_THE REQUEST_:
Edit the records from the line with "You are a computer-use agent." through the end of the records by replacing "Instruction" with "Task" and changing nothing else. Give only those lines, without the pictures.

_ENTRIES SHOWN_:

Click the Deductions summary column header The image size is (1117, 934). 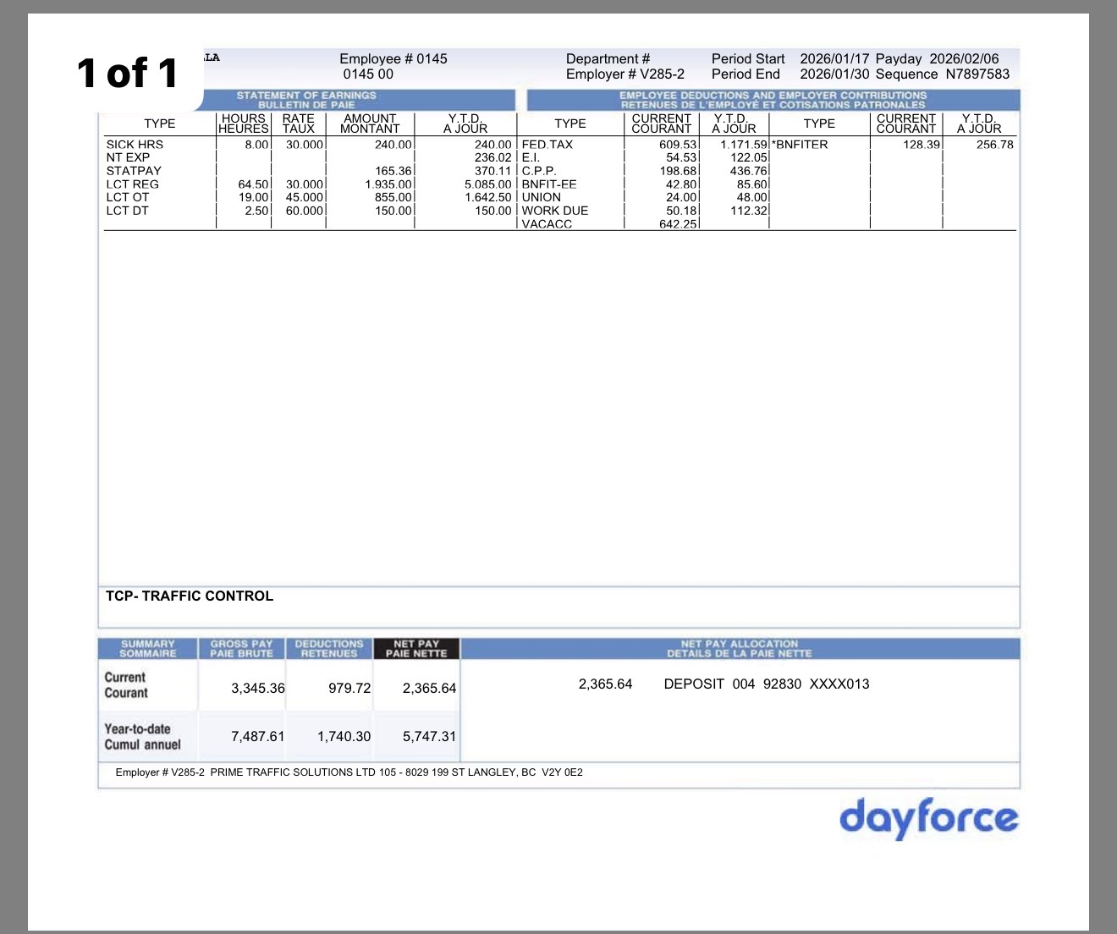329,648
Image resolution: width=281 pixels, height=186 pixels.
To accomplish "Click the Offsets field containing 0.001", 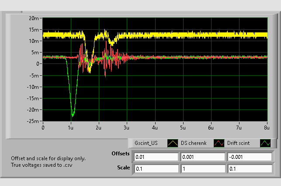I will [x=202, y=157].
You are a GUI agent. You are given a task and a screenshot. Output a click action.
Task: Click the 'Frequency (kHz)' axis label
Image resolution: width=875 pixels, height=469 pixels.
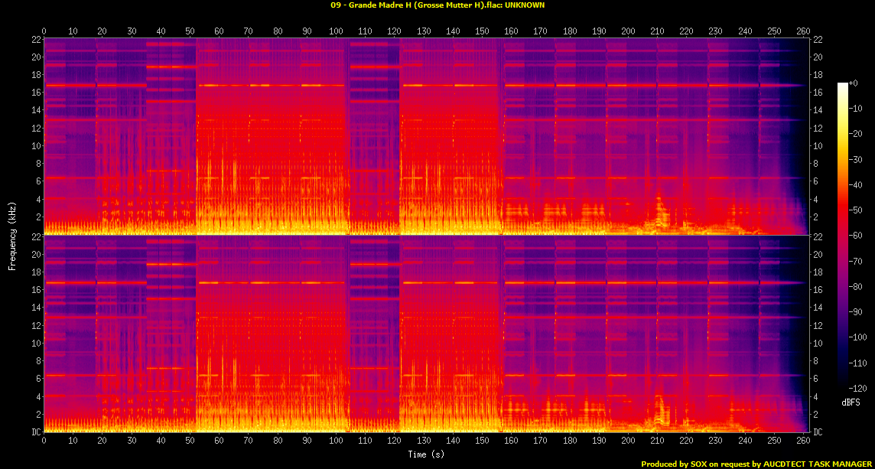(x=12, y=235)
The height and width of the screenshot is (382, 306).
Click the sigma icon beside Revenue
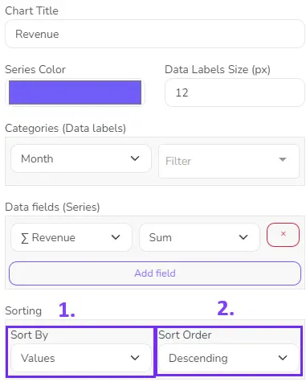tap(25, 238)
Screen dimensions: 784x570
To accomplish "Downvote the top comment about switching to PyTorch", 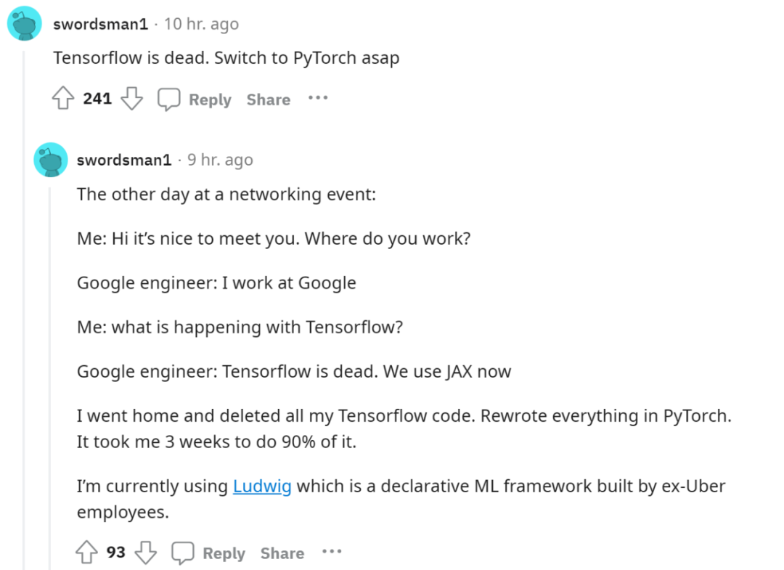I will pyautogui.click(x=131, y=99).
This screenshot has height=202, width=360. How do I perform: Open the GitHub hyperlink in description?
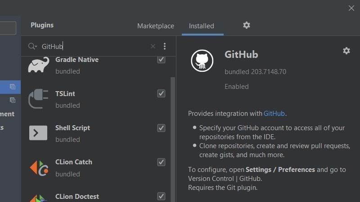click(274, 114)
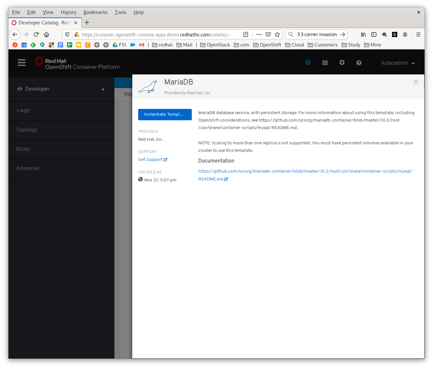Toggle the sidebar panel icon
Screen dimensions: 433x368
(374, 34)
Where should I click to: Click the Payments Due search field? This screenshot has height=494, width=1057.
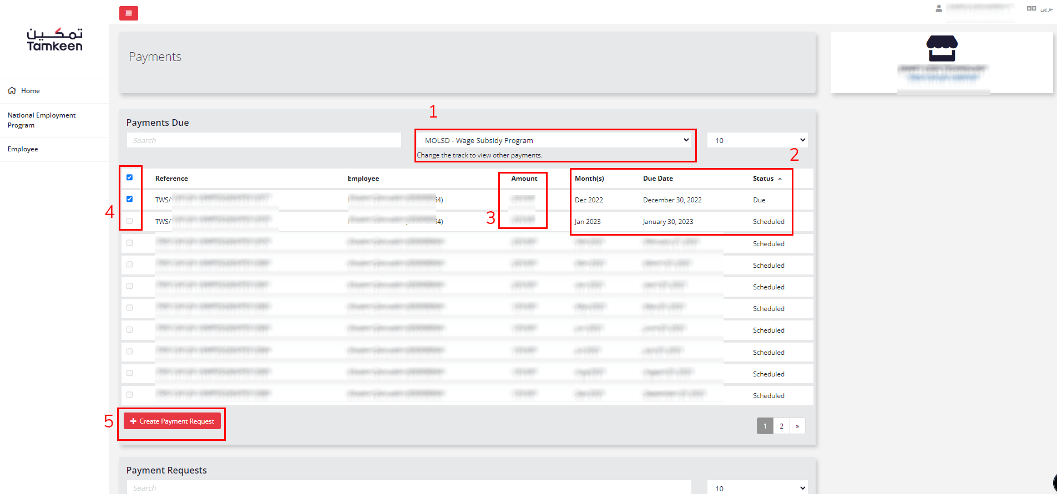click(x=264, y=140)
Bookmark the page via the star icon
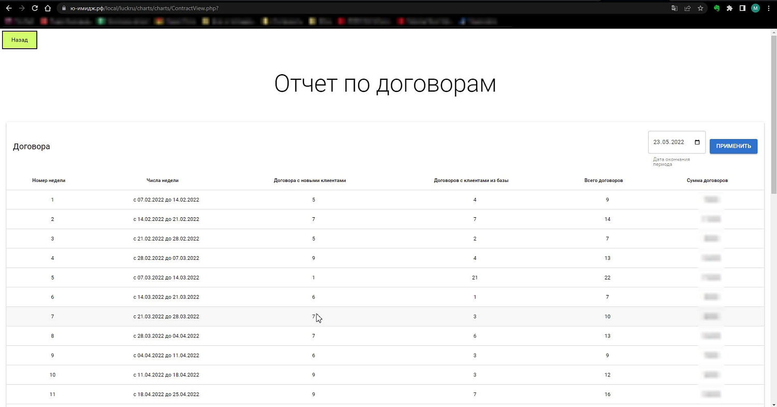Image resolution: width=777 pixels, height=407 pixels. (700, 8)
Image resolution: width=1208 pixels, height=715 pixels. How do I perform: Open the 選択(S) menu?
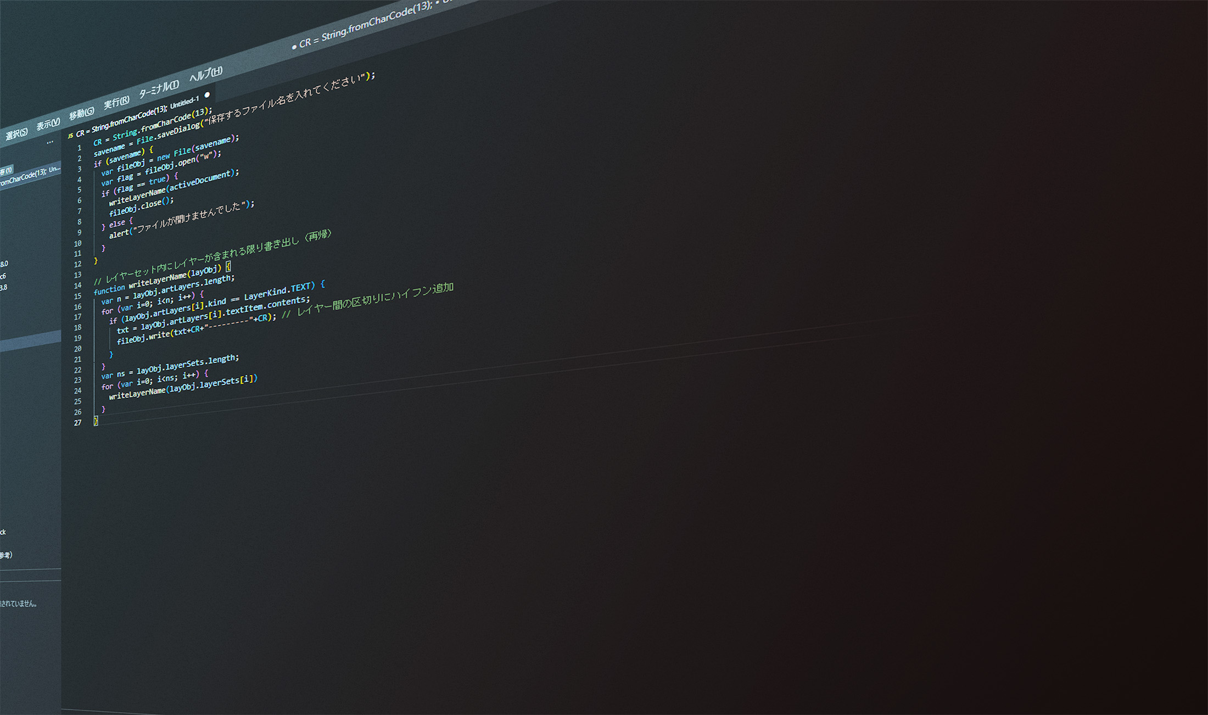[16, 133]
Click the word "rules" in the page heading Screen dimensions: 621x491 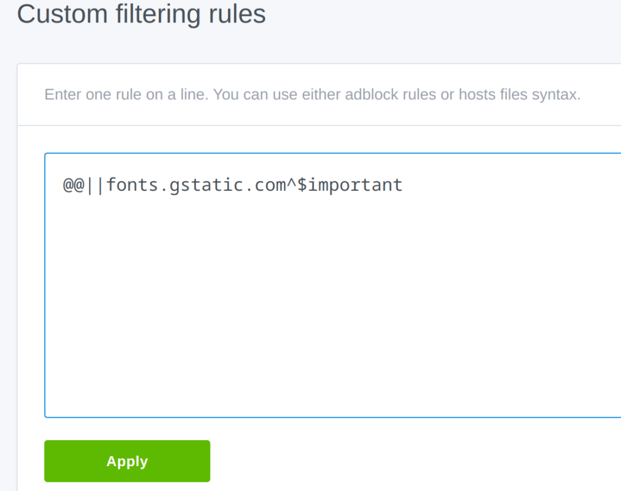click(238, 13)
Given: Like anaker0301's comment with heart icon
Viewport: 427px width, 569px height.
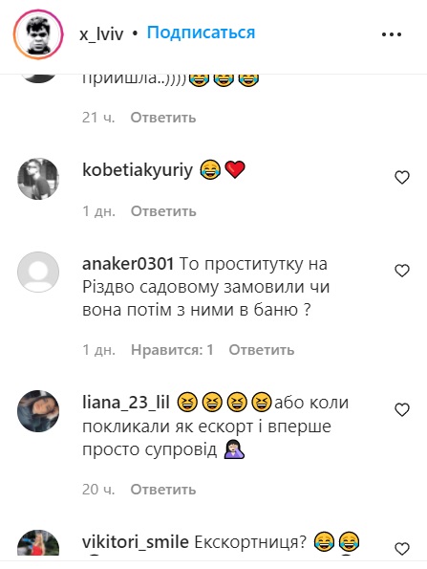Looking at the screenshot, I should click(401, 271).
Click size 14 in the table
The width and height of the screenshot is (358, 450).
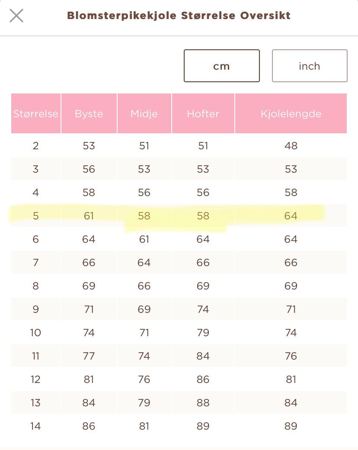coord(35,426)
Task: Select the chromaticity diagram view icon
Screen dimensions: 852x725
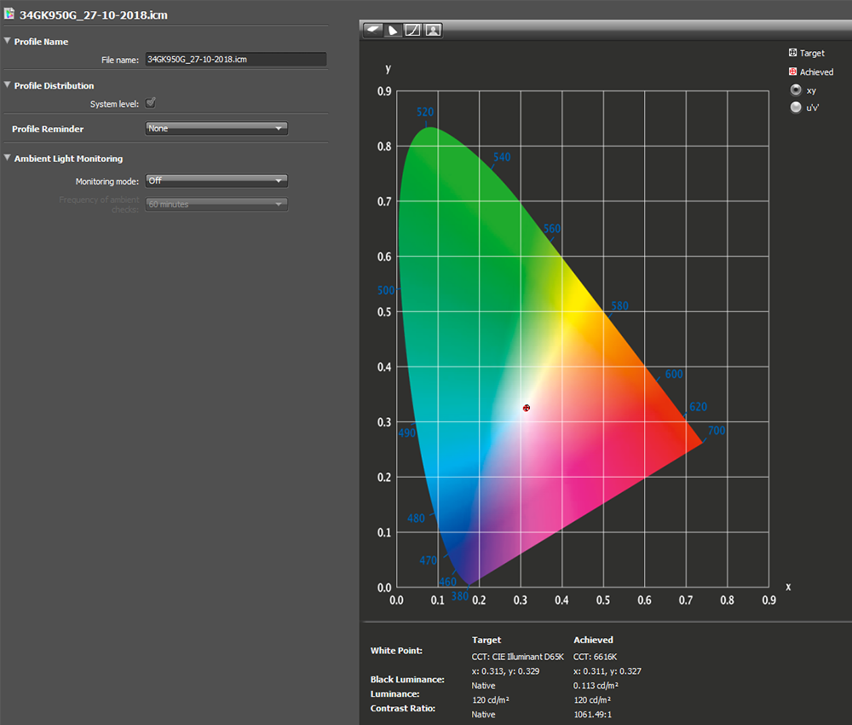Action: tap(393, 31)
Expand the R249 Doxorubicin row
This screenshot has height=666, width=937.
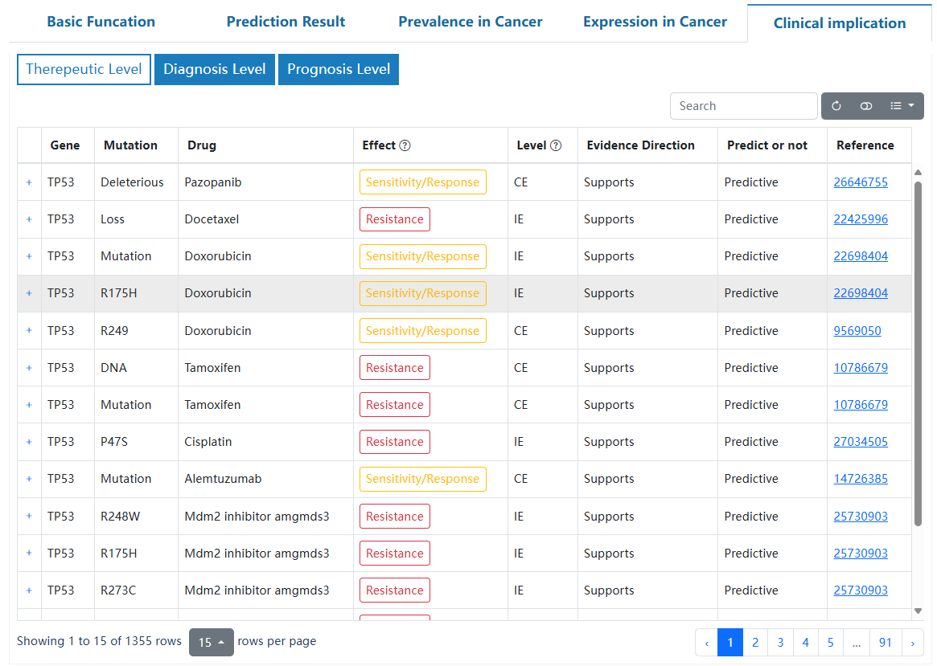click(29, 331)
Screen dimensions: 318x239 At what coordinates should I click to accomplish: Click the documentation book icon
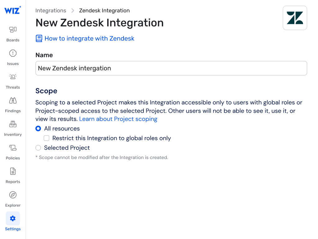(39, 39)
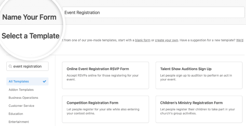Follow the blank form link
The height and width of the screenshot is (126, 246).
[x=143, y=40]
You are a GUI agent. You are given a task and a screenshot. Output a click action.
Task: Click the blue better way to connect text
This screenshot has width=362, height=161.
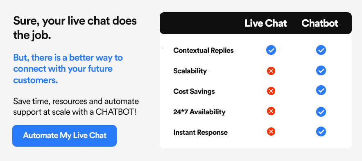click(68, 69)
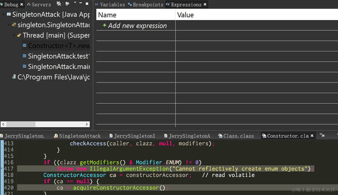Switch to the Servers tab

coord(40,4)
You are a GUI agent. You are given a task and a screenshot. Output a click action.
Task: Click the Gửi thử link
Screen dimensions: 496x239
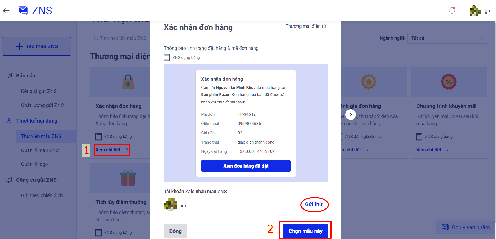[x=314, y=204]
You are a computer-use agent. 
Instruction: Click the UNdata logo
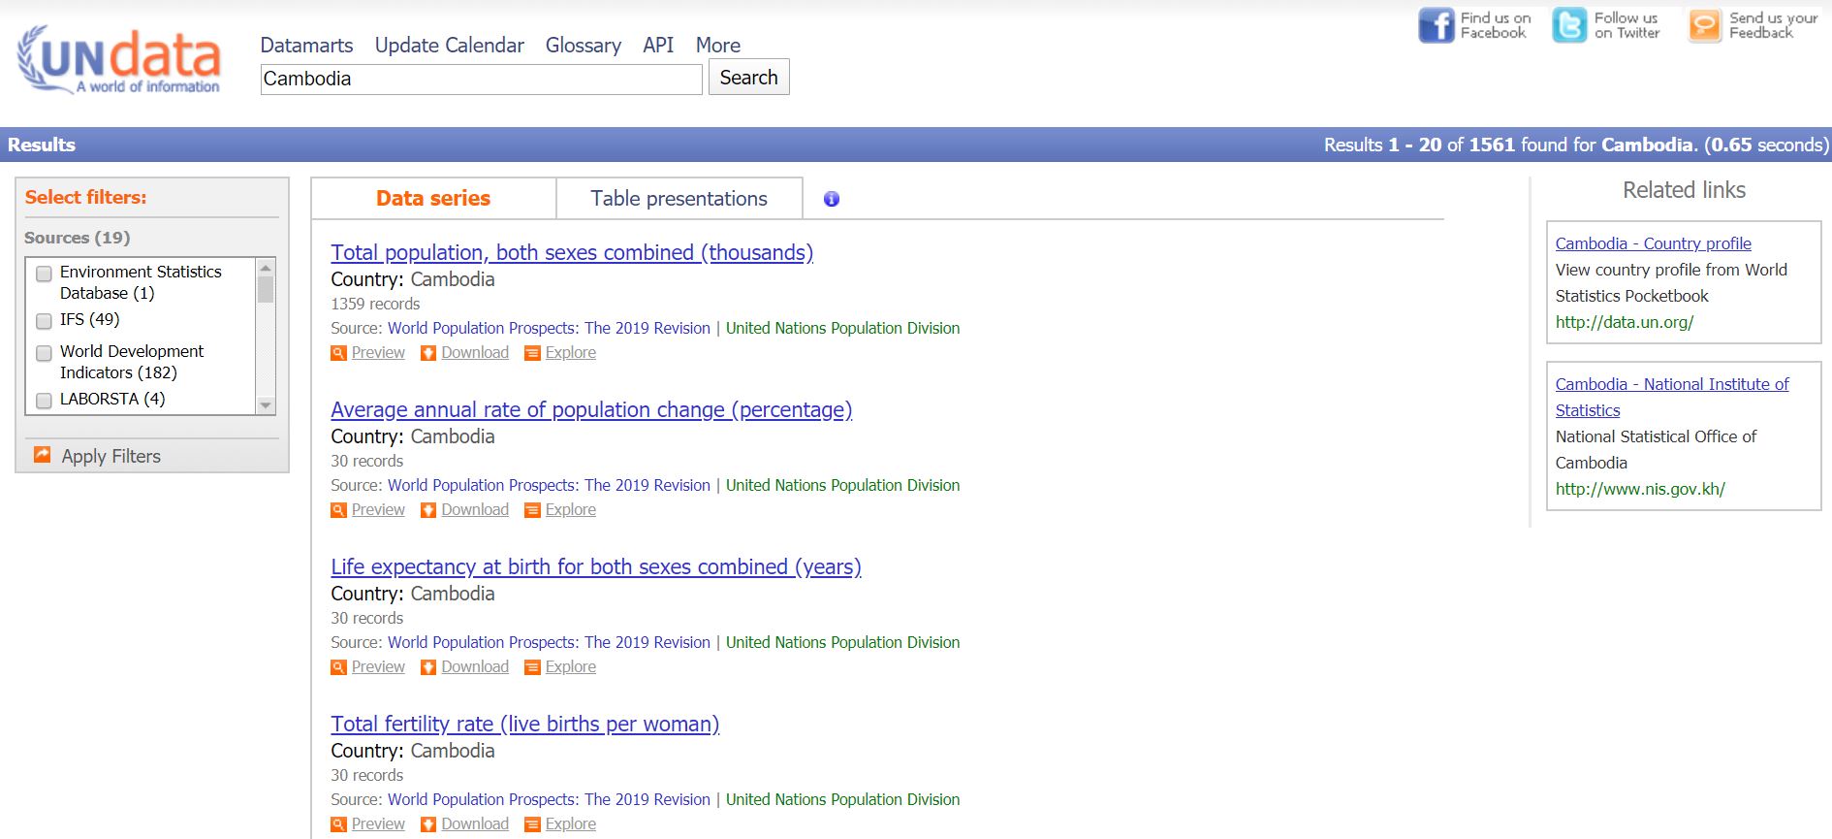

_SOLUTION TO THIS TASK_:
You are a computer-use agent. 
Task: Click the UNdata logo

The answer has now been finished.